Any positive features?
Umm… Umm… The music. Yes the soundtrack is pretty decent but given it’s an action film that’s to be expected but still it’s no magnum opus, it just keeps pace with what’s going on and doesn’t stand out. However, in an action film particularly a fighting flick you’d also expect good fight scenes no? No. Not in this one. There’s one decent fight, otherwise the film is badly choreographed; people react too fast, they move out of the way sometimes launch themselves out of the way or act as if they’ve been struck when they obviously haven’t – that’s partially the camera’s fault but what’s the sound department’s excuse? Why are the sound effects off as well? Even the 70’s action shows got the ‘POW’, ‘WHAM’ et al in the right places. I don’t expect someone to get hit or fall and hear the thud in slow mo. In contrast when combatants are visually hit, like with Ken’s signature pressure point combo, he may as well be hitting a sand bag with a feather – I don’t know if that’s to make the effect of the organs then bursting more gross but it looks and sounds um, put it this way an air kiss would be more meaningful.
That’s not a bad thing par se, I’m not into gore let alone realistic gore but I admire precision and flow in the contortion fields aka gymnastics, dance, yoga and martial arts and whilst the ability is there it’s not well portrayed. The only fighting that is believable are the times Shin’s men are ravaging the people and quite frankly if that were any more realistic it’d be even harder to watch.
Mad Max (1979)

> _DATASET RECORDS_:

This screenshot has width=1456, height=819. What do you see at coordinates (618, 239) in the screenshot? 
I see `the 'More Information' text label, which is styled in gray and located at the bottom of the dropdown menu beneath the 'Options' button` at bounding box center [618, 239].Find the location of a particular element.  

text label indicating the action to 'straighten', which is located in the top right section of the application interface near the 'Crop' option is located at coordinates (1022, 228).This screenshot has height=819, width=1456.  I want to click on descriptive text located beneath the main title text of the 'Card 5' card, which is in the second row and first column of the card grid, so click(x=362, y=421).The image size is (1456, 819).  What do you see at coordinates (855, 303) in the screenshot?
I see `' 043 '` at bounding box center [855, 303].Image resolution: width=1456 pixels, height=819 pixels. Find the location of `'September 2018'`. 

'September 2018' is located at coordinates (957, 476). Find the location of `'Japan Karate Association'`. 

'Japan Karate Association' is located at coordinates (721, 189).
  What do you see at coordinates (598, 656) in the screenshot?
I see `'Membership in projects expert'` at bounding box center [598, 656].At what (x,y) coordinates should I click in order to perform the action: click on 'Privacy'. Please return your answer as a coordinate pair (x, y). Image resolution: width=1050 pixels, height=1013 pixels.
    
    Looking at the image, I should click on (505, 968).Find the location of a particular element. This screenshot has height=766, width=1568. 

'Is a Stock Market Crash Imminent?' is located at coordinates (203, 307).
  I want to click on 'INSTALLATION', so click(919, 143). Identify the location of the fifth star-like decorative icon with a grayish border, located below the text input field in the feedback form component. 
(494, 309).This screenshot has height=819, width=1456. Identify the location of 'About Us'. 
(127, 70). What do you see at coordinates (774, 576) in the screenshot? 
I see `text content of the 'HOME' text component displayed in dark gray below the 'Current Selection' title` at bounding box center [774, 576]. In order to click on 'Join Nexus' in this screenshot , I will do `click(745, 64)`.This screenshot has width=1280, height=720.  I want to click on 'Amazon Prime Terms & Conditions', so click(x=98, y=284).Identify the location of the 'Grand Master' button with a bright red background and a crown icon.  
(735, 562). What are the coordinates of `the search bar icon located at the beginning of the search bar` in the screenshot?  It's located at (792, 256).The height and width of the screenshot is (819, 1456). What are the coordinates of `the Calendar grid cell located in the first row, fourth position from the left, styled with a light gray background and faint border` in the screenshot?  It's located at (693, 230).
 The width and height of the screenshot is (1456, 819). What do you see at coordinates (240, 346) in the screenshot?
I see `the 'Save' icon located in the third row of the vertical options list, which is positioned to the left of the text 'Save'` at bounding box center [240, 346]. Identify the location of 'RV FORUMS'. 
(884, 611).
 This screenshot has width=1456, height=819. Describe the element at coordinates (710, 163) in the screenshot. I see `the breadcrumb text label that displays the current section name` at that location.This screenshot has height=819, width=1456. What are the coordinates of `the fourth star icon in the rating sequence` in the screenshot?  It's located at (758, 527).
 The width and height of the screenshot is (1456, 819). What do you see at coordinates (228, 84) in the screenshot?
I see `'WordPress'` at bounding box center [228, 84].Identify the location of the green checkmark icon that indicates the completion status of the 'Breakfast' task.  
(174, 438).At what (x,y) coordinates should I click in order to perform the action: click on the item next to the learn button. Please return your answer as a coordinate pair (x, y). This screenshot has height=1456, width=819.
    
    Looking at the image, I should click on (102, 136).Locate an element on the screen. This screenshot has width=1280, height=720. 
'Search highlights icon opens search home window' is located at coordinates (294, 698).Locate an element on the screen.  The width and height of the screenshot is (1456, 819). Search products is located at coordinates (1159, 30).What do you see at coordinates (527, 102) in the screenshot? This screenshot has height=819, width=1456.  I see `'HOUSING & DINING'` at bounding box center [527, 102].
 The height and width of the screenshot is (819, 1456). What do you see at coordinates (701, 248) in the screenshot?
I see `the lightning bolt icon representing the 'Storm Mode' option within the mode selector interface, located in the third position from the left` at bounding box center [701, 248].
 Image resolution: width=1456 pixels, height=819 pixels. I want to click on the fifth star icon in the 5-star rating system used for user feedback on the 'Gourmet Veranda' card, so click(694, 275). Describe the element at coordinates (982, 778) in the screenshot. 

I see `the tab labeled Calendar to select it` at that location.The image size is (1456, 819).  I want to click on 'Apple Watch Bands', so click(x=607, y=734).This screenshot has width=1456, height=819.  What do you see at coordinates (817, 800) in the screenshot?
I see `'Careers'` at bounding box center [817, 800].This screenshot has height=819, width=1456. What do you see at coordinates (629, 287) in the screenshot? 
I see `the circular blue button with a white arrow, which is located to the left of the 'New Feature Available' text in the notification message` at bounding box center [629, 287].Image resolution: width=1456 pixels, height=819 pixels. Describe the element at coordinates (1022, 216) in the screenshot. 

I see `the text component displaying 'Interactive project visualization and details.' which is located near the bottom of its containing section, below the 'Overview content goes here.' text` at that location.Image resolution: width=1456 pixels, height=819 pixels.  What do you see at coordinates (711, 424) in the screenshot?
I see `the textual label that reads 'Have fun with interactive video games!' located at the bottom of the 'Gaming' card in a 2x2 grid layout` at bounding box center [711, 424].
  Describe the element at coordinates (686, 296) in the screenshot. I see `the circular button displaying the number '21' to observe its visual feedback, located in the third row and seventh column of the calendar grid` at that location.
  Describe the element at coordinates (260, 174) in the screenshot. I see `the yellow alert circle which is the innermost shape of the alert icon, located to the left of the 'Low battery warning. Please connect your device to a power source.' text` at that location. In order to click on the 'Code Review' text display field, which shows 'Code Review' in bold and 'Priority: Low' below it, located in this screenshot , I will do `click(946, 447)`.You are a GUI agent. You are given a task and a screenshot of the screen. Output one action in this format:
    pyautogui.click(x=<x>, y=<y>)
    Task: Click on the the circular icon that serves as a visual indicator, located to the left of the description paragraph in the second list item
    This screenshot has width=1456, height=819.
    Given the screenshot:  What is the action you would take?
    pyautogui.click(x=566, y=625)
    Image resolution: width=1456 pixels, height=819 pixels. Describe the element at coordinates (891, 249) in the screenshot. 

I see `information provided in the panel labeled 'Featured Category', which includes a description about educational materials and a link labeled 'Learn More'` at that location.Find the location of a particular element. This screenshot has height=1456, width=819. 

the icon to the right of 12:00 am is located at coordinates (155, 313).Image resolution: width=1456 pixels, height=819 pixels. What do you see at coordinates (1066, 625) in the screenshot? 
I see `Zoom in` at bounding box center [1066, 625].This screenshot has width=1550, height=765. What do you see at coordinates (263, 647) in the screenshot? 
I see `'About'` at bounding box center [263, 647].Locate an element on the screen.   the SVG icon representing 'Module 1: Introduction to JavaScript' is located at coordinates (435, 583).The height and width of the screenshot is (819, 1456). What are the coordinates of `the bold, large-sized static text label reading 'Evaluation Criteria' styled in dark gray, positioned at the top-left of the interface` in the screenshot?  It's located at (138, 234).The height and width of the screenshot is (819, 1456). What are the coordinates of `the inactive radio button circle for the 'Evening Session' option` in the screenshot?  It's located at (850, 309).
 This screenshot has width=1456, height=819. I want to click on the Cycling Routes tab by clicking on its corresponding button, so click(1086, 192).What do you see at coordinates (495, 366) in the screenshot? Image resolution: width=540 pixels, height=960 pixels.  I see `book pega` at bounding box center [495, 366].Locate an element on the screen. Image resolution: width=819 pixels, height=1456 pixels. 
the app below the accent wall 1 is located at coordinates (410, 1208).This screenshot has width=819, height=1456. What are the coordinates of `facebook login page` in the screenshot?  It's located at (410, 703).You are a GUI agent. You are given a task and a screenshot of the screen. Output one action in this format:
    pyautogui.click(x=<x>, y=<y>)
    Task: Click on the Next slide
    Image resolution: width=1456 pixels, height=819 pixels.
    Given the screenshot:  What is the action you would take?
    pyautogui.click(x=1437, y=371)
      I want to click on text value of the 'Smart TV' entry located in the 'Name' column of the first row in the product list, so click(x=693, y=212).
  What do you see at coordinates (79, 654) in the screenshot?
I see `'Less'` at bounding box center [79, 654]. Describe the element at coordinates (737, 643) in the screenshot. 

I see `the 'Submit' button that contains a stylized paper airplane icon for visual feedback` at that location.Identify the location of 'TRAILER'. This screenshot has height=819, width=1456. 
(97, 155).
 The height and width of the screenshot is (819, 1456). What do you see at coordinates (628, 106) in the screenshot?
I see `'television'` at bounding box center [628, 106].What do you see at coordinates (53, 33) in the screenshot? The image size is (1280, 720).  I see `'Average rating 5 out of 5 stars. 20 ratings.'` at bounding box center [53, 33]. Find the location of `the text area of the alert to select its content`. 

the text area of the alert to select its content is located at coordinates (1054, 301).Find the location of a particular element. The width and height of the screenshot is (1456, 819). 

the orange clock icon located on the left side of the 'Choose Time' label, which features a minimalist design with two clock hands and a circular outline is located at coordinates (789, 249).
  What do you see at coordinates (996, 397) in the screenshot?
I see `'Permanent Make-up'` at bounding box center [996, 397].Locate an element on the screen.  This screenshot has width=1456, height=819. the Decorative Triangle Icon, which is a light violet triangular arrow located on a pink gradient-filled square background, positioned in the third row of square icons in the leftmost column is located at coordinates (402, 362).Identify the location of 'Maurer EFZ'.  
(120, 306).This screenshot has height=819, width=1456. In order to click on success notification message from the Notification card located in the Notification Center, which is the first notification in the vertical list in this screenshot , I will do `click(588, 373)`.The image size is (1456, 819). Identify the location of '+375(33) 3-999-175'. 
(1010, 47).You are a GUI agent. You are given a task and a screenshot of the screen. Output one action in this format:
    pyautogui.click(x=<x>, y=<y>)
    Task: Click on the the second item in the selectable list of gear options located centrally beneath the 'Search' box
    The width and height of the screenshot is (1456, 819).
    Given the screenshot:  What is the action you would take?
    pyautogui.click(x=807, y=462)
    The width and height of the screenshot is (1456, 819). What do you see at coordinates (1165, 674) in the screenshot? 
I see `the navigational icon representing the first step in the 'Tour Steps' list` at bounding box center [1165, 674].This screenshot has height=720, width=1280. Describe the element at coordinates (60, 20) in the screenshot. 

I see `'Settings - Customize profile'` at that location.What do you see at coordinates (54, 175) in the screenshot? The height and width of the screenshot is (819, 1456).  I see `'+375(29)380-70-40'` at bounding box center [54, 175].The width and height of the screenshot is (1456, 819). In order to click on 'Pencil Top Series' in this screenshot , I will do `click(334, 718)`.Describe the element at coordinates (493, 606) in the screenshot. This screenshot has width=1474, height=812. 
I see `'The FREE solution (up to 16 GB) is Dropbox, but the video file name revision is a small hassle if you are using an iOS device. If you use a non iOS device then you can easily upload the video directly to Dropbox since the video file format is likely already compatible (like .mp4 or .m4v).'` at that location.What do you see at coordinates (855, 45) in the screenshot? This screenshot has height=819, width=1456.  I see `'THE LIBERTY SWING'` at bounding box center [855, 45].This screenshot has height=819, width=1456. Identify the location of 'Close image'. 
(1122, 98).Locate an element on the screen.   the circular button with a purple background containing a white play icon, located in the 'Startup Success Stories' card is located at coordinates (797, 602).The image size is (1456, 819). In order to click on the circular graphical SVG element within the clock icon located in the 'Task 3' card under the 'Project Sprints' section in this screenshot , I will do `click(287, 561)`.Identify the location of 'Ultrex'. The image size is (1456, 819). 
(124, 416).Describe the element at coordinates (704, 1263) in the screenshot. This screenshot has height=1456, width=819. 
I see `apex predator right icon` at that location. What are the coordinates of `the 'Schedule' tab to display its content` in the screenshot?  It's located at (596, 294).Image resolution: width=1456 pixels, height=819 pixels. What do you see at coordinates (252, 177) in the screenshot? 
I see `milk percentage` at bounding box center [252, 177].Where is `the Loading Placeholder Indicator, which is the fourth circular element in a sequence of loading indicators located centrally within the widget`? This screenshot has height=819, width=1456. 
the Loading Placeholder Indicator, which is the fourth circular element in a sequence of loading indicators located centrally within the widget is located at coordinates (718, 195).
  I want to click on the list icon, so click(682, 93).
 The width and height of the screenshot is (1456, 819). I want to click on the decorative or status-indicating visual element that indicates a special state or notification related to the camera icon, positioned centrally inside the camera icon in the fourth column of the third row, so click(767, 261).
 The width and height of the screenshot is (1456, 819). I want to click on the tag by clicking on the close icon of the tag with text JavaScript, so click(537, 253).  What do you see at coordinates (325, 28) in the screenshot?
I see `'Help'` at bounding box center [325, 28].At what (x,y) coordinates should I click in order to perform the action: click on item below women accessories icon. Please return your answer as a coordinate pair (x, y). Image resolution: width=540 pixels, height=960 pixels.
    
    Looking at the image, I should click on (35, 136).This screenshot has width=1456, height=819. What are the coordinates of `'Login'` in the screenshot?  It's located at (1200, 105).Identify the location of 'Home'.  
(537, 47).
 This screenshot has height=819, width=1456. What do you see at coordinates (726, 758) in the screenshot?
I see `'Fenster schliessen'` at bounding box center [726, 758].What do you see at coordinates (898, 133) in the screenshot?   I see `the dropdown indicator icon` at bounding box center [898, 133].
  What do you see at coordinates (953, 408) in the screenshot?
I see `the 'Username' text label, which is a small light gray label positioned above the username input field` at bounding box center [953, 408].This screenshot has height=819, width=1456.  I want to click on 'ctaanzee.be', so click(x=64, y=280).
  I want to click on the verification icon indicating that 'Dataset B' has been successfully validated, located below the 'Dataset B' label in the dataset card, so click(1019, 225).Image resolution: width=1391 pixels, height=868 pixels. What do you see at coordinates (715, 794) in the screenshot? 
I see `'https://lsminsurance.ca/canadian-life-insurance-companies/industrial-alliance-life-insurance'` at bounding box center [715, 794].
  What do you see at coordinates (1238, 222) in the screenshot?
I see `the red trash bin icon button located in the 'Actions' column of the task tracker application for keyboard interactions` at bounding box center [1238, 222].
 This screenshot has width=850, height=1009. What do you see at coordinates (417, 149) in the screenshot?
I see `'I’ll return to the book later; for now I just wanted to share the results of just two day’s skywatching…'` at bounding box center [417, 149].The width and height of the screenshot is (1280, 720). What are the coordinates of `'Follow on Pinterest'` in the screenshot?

> _WHAT YOU WILL DO_: Extend the film review about Ken and Shin, picking up right after its final line. The records have no connection to the film review.

> _ANSWER TO THIS TASK_:
Another post-apocalyptic setting but more deserted and on the road. A gang dominance movie whether official or outlaws. Former policeman turned vigilante Max is out to get those who killed his family.
American Streetfighter (1992) (yes I saw that too, yeesh)
Also starring Gary Daniels – the plots are totally different – AS is about a guy from a bad crowd trying who later becomes a businessman in Hong Kong but has to go back home to the US to save his brother from another bad crowd and drug trafficking. His ex helps him and it pretty much all about the fighting but the bad: choreography, dialogue/dubbing, styling etc is all there.
Mortal Kombat (1995)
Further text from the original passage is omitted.